What is the JAX Deep Learning Framework?

You've probably heard of TensorFlow and PyTorch, and maybe you've even heard of MXNet - but there is a new kid on the block of machine learning frameworks - Google's JAX.

Over the last two years, JAX has been taking deep learning research by storm, facilitating the implementation of Google's Vision Transformer (ViT) and powering research at DeepMind.

So what is so exciting about the new JAX framework?

Understanding JAX for Machine Learning

JAX is python's numpy with automatic differentiation and optimized to run on GPU. The seamless translation between writing numpy and writing in JAX has made JAX popular with machine learning practitioners.

JAX offers four main function transformations that make it efficient to use when executing deep learning workloads.

JAX Four Function Transformations

grad - automatically differentiates a function for backpropagation. You can take grad to any derivative order.

from jax import grad
import jax.numpy as jnp

def tanh(x):  # Define a function
  y = jnp.exp(-2.0 * x)
  return (1.0 - y) / (1.0 + y)

grad_tanh = grad(tanh)  # Obtain its gradient function
print(grad_tanh(1.0))   # Evaluate it at x = 1.0
# prints 0.4199743

jit - auto-optimizes your functions to run their operations efficiently. Can also be used as a function decorator.

import jax.numpy as jnp
from jax import jit

def slow_f(x):
  # Element-wise ops see a large benefit from fusion
  return x * x + x * 2.0

x = jnp.ones((5000, 5000))
fast_f = jit(slow_f)
%timeit -n10 -r3 fast_f(x)  # ~ 4.5 ms / loop on Titan X
%timeit -n10 -r3 slow_f(x)  # ~ 14.5 ms / loop (also on GPU via JAX)
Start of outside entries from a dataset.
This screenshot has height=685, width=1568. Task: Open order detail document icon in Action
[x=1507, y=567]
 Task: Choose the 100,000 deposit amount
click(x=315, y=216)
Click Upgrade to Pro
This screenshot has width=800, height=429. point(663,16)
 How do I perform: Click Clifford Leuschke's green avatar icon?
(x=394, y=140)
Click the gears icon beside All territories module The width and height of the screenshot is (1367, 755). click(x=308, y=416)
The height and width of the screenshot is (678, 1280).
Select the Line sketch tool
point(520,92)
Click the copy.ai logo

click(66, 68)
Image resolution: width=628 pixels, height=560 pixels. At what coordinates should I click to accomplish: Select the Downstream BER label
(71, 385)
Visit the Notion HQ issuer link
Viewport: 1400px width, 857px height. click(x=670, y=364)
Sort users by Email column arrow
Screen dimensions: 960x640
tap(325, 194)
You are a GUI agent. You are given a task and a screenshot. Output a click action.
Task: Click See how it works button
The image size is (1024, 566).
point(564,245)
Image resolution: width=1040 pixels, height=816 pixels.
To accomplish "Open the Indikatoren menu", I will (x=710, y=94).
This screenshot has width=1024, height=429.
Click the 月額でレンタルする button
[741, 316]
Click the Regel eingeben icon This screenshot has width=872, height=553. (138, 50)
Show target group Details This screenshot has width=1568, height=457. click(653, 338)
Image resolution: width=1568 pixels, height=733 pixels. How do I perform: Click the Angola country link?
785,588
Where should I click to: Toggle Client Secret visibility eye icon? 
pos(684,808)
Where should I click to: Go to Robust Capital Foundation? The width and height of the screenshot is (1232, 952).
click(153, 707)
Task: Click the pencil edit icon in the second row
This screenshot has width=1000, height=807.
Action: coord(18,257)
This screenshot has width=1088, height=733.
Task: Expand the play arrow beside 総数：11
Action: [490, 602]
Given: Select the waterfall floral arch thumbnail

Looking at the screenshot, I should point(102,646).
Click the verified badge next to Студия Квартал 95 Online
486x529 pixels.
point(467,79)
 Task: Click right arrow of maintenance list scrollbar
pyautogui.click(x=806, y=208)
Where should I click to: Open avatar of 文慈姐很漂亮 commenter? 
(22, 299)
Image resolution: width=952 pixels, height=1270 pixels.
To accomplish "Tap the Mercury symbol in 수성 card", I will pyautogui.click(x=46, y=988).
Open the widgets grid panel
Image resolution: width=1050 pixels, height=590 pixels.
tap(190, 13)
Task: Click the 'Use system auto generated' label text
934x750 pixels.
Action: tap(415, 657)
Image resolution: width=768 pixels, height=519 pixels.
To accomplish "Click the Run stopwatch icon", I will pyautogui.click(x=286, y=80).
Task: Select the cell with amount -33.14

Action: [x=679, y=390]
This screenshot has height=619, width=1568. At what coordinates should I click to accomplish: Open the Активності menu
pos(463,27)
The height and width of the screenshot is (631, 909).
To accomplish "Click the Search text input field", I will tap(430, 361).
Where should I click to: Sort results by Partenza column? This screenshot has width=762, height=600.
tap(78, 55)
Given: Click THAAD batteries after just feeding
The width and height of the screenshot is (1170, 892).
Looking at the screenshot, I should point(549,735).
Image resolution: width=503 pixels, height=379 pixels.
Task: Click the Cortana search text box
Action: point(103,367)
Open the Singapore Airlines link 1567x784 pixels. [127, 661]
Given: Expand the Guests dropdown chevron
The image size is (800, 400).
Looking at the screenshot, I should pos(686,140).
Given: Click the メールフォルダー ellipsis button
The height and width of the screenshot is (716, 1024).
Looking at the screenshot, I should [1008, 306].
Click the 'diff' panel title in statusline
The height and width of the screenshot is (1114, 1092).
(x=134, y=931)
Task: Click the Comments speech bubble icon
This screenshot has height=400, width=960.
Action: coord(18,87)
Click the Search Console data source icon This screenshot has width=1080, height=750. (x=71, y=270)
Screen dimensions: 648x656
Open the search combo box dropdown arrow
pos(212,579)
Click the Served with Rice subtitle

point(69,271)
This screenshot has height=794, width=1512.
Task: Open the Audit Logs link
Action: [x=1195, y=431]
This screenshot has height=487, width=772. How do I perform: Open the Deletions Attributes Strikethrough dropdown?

vmap - maps a function across dimensions. Means that you don't have to keep track of dimensions as carefully when passing a batch through, for example.

predictions = vmap(predict, in_axes=(None, 0))(params, input_batch)

pmap - maps processes across multiple processors, like multi-GPU

from jax import random, pmap
import jax.numpy as jnp

# Create 8 random 5000 x 6000 matrices, one per GPU
keys = random.split(random.PRNGKey(0), 8)
mats = pmap(lambda key: random.normal(key, (5000, 6000)))(keys)

# Run a local matmul on each device in parallel (no data transfer)
result = pmap(lambda x: jnp.dot(x, x.T))(mats)  # result.shape is (8, 5000, 5000)

# Compute the mean on each device in parallel and print the result
print(pmap(jnp.mean)(result))
# prints [1.1566595 1.1805978 ... 1.2321935 1.2015157]

JAX vs PyTorch for Machine Learning

The nearest machine learning framework to JAX is PyTorch. That is because they share their roots in striving to be as "numpy-esque" as possible.

JAX's functionality with lower level function definitions makes it preferable for certain research tasks.

That said, PyTorch offers a much further breadth of libraries and utilities, pre-trained and pre-written network definitions, a data loader, and portability to deployment destinations.

JAX vs TensorFlow for Machine Learning

JAX and TensorFlow were both written by Google. From my initial experimentation, JAX seems much easier to develop in and is more intuitive.

That said, JAX lacks the extensive infrastructure that TensorFlow has built over the years - be it open source projects, pre-trained models, tutorials, higher level abstractions (via Keras), and portability to deployment destinations.

What Does JAX Lack?

  • A Data Loader - you'll need to implement your own or hop over to TensorFlow or PyTorch to borrow one,.
  • Higher level model abstractions
  • Deployment portability

When Should I Use JAX?

JAX is a new machine learning framework that has been gaining popularity in machine learning research.

If you're operating in the research realm, JAX is a good option for your project.

If you're actively developing an application, PyTorch and TensorFlow frameworks will move your initiative along with greater velocity. And of course, in computer vision there is always a tradeoff to weigh in building vs buying computer vision tooling.

Thanks for reading our writeup on JAX. Happy training, and of course, happy inferencing.